*** Opening EXCERPTED DATA ***

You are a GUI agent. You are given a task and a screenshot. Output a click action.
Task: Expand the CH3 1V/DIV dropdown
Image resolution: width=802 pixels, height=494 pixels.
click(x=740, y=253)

*** Closing EXCERPTED DATA ***
*** Opening EXCERPTED DATA ***

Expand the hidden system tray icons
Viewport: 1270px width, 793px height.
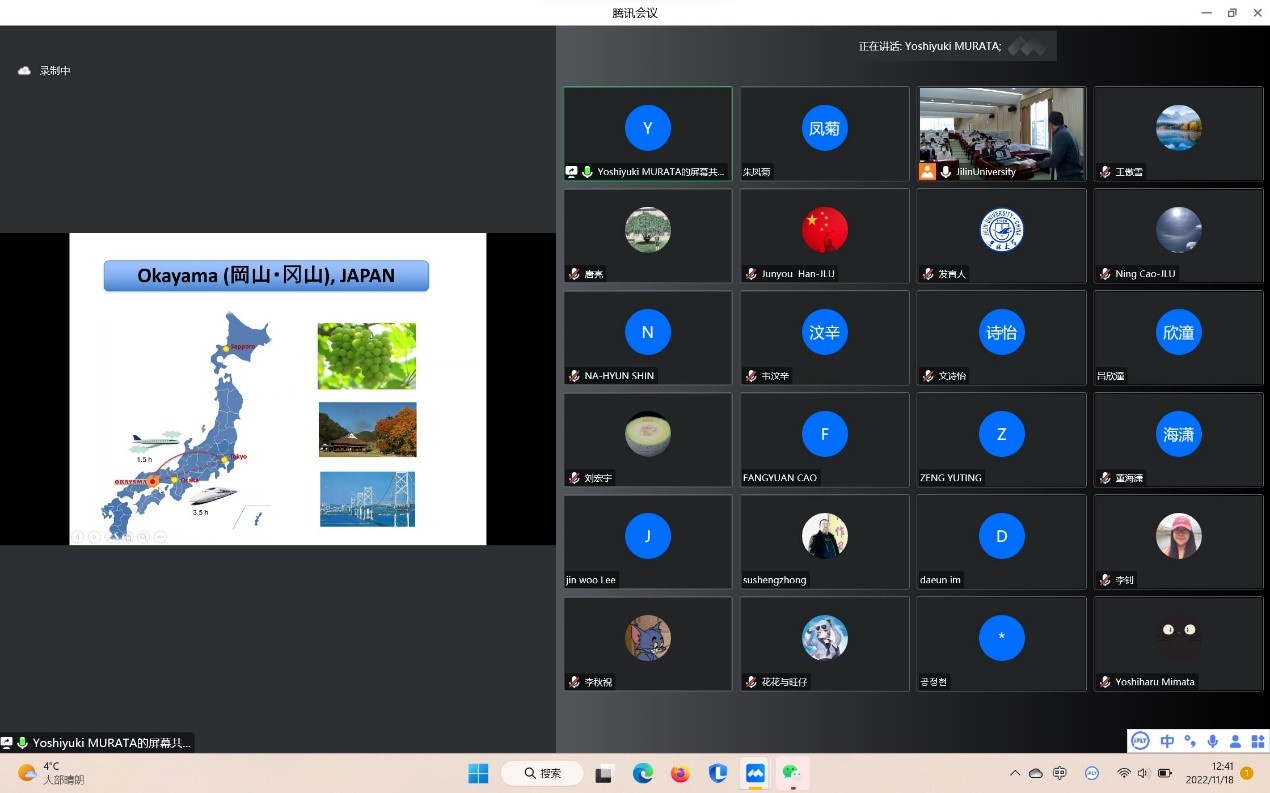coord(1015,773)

*** Closing EXCERPTED DATA ***

_WHAT TO DO:_ Tally every line in the listing that holds "Expand" and answer with the total only.

_ANSWER TO THIS PROBLEM:_ 2